Chelsea Wolfe, “Apocalyptica” (PenduSound, 2012)
Kooky freak-folk stuff by a singer with a strong voice, mastery of a range of tripped-out personas, and a sporadic rock edge that keeps the weirdness-in-the-woods mood from turning too morbid.
Try 4, 5
7/12/12

Cherry Vanilla, “Bad Girl” (RCA, 1977)
Cherry Vanilla was a Warhol scenester in the late ‘60s, had some sort of involvement with Ziggy Stardust-era Bowie, and stuck around Max’s Kansas City long enough to be in on the first wave of punk rock in NYC. This is her first album, and it’s got hints of Little Richard, the Shangri-Las, Sticky-Fingers-era Stones, but all very stark and urban. Picture Patti Smith if she leaned more toward the New York Dolls than toward Television. But Patti Smith never rocked quite as hard as 2 or 4, fast ones with frantic, monotone piano, snarling guitars and Ms. Vanilla’s kooky-tough-gal vocals. The slower, vampire stuff is awesome too, particularly 1 and 8

Carter Tutti Void, “Transverse” (Mute, 2012)
Don’t know Mr. Void, but “Carter” and “Tutti” are Chris and Cosey, founding members of Throbbing Gristle, and this is definitely in the vein of that group’s pulsing, tribal-brutal power electronics, though tinted with the cold elegance of C & C’s later, synthier work . . .With sporadic jets of scree snaking through the subtly pummeling hypno-drone, this is sensual and addictive in a way you wouldn’t expect.
Try 2, 4
4/3/13

Corin Tucker Band, “Kill My Blues” (Kill Rock Stars, 2012). Second solo album from the ex-Sleater Kinney-ite is as excellent as the first. It’s a return to the more hard-rocking side of S-K’s distinctively angular-yet-melodic band of punk-inflected indie rock. Try 1, 3, 4, 6.
11/12/12

Corin Tucker Band, “1000 Years” (Kill Rock Stars, 2010)
Best known as the one in Sleater-Kinney with That Voice, this is Tucker’s first solo album. S-K’s run from Call The Doctor to Dig Me Out to Hot Rock is up there with the very, very greatest rock and roll of the whole post-Pistols era, so it was inevitable that their subsequent work, excellent though it was, paled by comparison. Freed of that burden, Tucker sounds more comfortable here than she has since the ‘90s, cutting loose with a fine batch of songs that swing loose and powerful. And while she’s more relaxed (than with S-K), her music still burns as hot as ever at its heart.
Highlights: 2 (angular and spacy but hard-driving), 6 (slow and gorgeous), and especially 7, a passionate rock and roll blaster with what might be Tucker’s warmest, most resonant vocal pyrotechnics yet.

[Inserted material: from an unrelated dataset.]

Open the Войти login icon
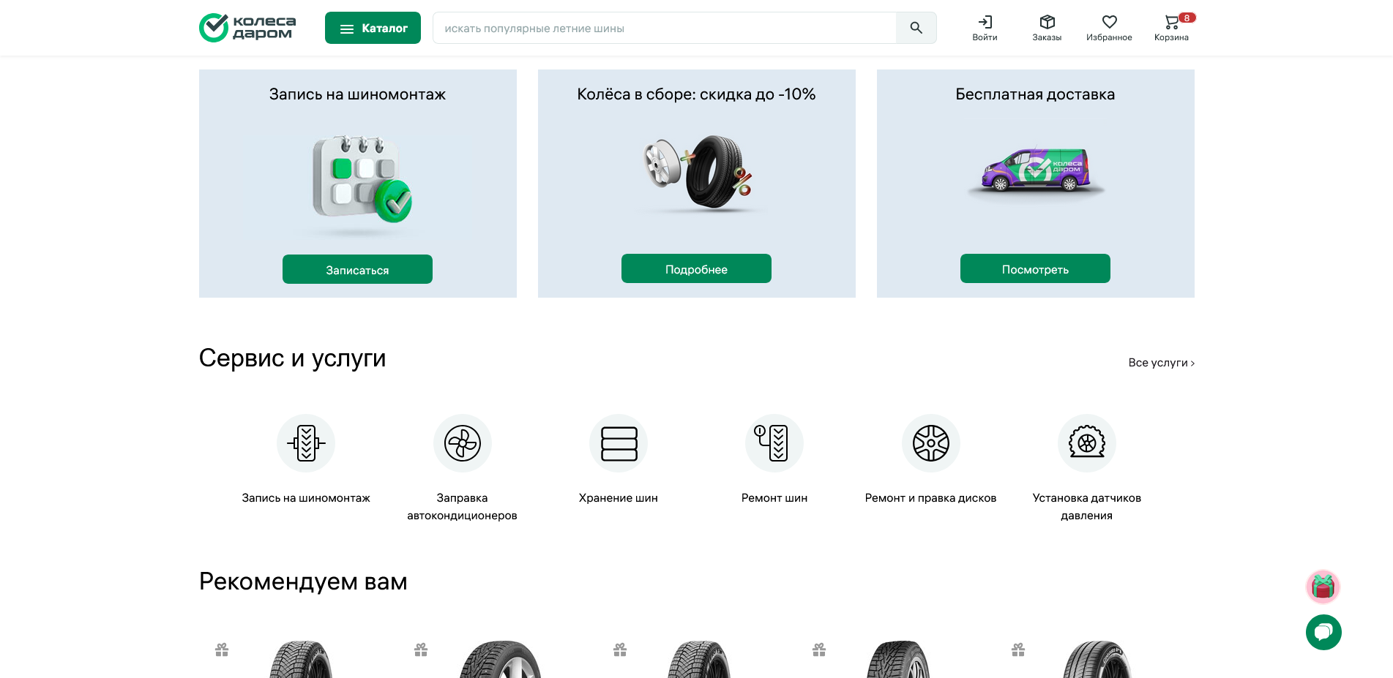The height and width of the screenshot is (678, 1393). (x=985, y=22)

Carmen Maki Blues Creation “Carmen Maki Blues Creation” (Phoenix, 2011; original recording 1971)
Heavy/droney Japanese blues-psych from the early ‘70s, with a distinctive twist: the singer is a Joplinesque female shouter who can also float down into ethereal trad-Japanese-folk territory.
Try A/3, B/3
2/28/12

Carrie Lucas, “Portrait of Carrie” (Solar, 1980).
On Shalamaar’s label, this sparkling, kinetic record showcases Lucas’s fine vocals on music that owes equal amounts to disco and Funk.
Try 1/3, 2/3.
11/12/12.

Carole King, “Tapestry” (Ode, 1971)
Deservedly beloved early solo album from the woman who wrote a lot of the classic early-‘60s girl-group hits. This unites the sparkling pop perfection of that stuff with the compositional and personal opening-out of the singer-songwriter era she (and this album) helped inaugurate.
Try 1, 3, 4.
2/18/13

Cymbals, “Sideways, Sometimes” ([?], 2012)
Okay dancey/electronic post-punkish rock. The stark angularity is cool, the new-romantic songwriting works sometimes, but the singer does kind of sound like a twerp, though he grows on you.
Try 4
8/23/12

Curtis Mayfield, “Super Fly” (Buddah, 1972)
The most unassumingly luminous and blissed-out of the soul greats shoulders the social burden of harsh urban reality for music with the emotional sweet of his earlier classic work but a new snap of impact, a looming dynamism and cinematic fluidity that make this one of the all-time great soundtracks.